Ciudad Juarez, Mexico, February 2009: Chief of Police Roberto Orduña Cruz stepped down after drug cartel bosses made good on a threat to kill one of his officers every 48 hours until he resigned. Cartel assassins killed six officers before Orduña relented. That brought to about 200 the number of people killed in the month of February in Juarez, just two miles south of El Paso, Texas.

Pharr, Texas, January 2009: A man lobbed a live grenade through the door of a strip club called the Booty Lounge. The grenade did not explode because the assailant failed to pull the second safety pin, and no one was injured. Using the grenade's printed lot number, Bureau of Alcohol, Tobacco, and Firearms (ATF) investigators linked it to a major weapons cache seized from a drug cartel in Mexico.

Over the past year, more than 6,000 people have perished in the bloody narco-war that has swept through Mexico like a plague. Four cartels-Gulf, Tijuana, Juarez, and Sinaloa-are locked in a hot conflict over control of the lucrative narcotics- and human-smuggling routes that connect Mexico with El Norte, the United States. In the battle for territory, cartel soldiers have rained down mayhem, from drive-by shootings and gruesome "message" killings like those in Tijuana, to slick assassinations and military-scale firefights.

Much of the murder is occurring within sight of the U.S. border. About half the 2008 killings occurred in and around Juarez, many literally steps from El Paso. Now, analysts and government agencies including the Department of Homeland Security say the carnage and related crime is spreading north.
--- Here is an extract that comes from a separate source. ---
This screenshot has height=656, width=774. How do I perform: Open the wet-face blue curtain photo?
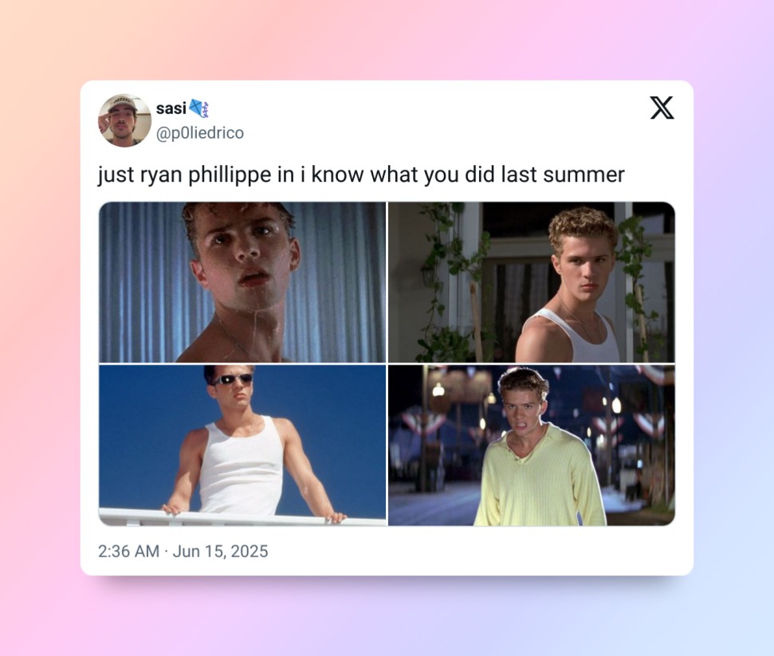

Scott Stewart, vice president for tactical intelligence at STRATFOR, a global intelligence firm, points to the Pharr grenade attack as the most recent "direct link." The lot number on the grenade "matched that of grenades used in successful cartel attacks on a Monterrey, Mexico, television station in January, and the U.S. consulate in Monterrey in October," Stewart said.

But the Pharr link is neither the only one, nor the worst. On Nov. 3, 2008, 10 alleged members of the El Paso--based prison gang Barrio Azteca (BA) were arrested in Juarez in connection with a dozen murders. According to a STRATFOR report, the suspects were armed with four AK-47s, pistols, and radio communication equipment-all hallmarks of an assassination team.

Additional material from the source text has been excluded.